Funds to provide state matching grants to entrepreneurs receiving federal Small Business Innovation Research (SBIR) and Small Business Technology Transfer (STTR) grants were included in the final budget. While its annual allocation was historically $3 million, the grant program increased to $7 million. Those funds will be used by entrepreneurial small businesses for marketing and other uses not allowed by the federal grants.

Rep. Patsy Hazlewood authored a bill creating a child care taskforce to recommend a strategic action plan to guide the administration and general assembly on how to address the challenges of quality, affordability and accessibility of child care in the state. 

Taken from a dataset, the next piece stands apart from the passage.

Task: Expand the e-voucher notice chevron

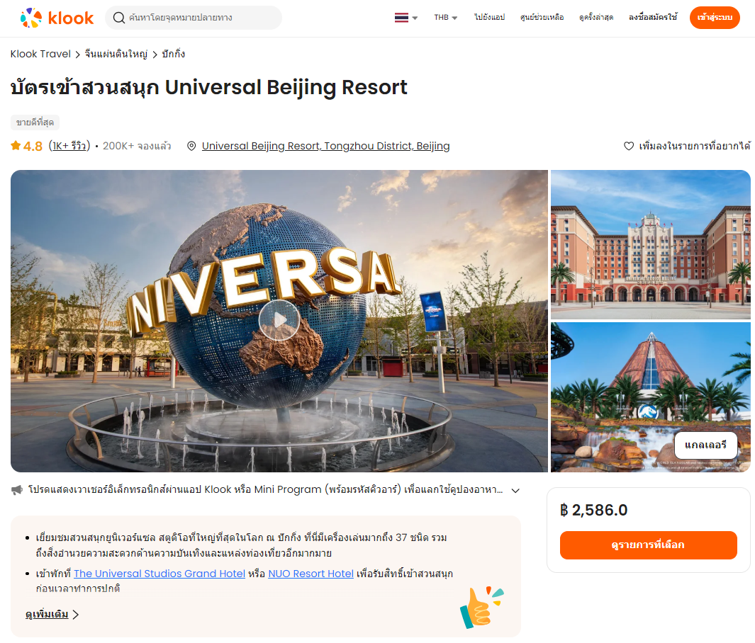Action: pyautogui.click(x=515, y=491)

Career and technical education, apprenticeships and the creation of the Tennessee Work Ready Opportunity Program all moved forward as the state works to grow workforce.

Another top priority in the workforce space for the Chamber was the passage of the Right to Work constitutional amendment. Right to Work has been codified in Tennessee for years, but with the federal government taking potential steps to remove these laws from state books, the legislature has worked the past two legislative sessions to complete the process to amend this into the state constitution. Having passed two legislatures, the amendment will appear on the 2022 ballot for voters in Tennessee to have their say.

Health Care

Our health care system is of critical importance to our area and the business community, especially as the work to end the pandemic continues. Telehealth, which passed last legislative session, saw several bills adding language expanding it to allow out-of-state medical professionals to be covered and behavioral health services to be included. 

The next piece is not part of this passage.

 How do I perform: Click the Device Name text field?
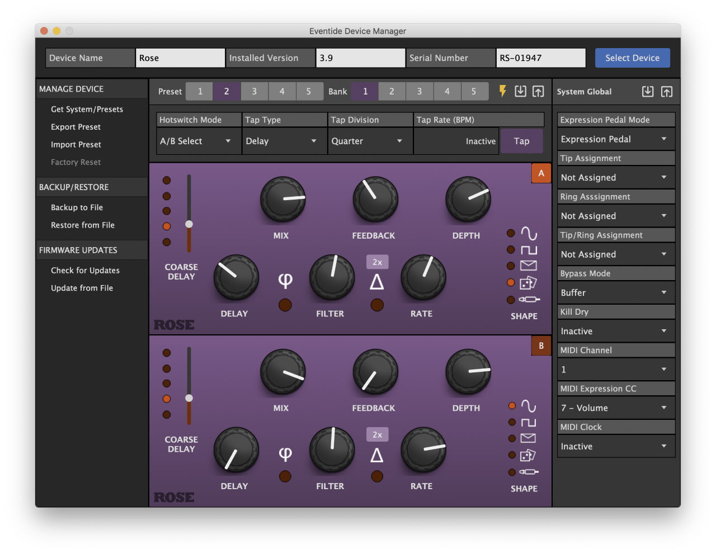pyautogui.click(x=180, y=58)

Certificate of Need legislation was also at the forefront of our legislative priorities this session. At the request of our four hospital systems and the Tennessee Hospital Association, we advocated for the compromise legislation allowing for an easier process for rural areas to gain access to hospital services, while protecting the current funding model for our major hospital systems in the state.  

Criminal Justice Reform

Gov. Lee campaigned on this issue and has made it a priority for his administration. After last year’s session was shortened and the focus shifted to the immediate pandemic response, criminal justice reform returned to the Governor’s agenda.

The Reentry Success Act aims to improve outcomes for formerly incarcerated persons by setting a framework for the state Board of Parole to evaluate release of low-level and non-violent offenders when they reach their release eligibility date if they have completed required classes and training. It also supports county jails in implementing evidence-based programs, including parenting classes, substance abuse treatment and educational opportunities. Another provision removes barriers by eliminating restricted driver's license application fees and authorizes parole hearings via video.

Alternatives to Incarceration will expand treatment services and community-based supervision for offenders as alternatives to incarceration. It allows a judge to examine offenders on an individual basis and expands low-level offenses eligible for referral to specialty courts such as drug or mental health courts. It also prioritizes community-based alternatives and, Gov. Lee's office says, “provides guardrails for swift correction” while maintaining “encouraging behaviors” such as keeping a job, remaining connected with families and support groups as well as community involvement.

Diversity, Equity and Inclusion

While the session saw a lot of positive legislation that makes the business climate in Tennessee great, there were several bills that were concerning to the business climate. Legislation was passed that required transgendered high school students to play sports based on their biological sex, requires schools to alert parents ahead of any lessons pertaining to LGBTQ issues, among others. A late caption bill was used to outlaw critical race theory from Tennessee schools. The Tennessee Thrives Coalition and members of Tennessee’s business lobbying groups worked to oppose and amend these bills as they moved through the legislative process, with varying degrees of success. 

As the battle for talent and workforce intensifies, we will continue to advocate for the most inclusive and diverse environment in the country.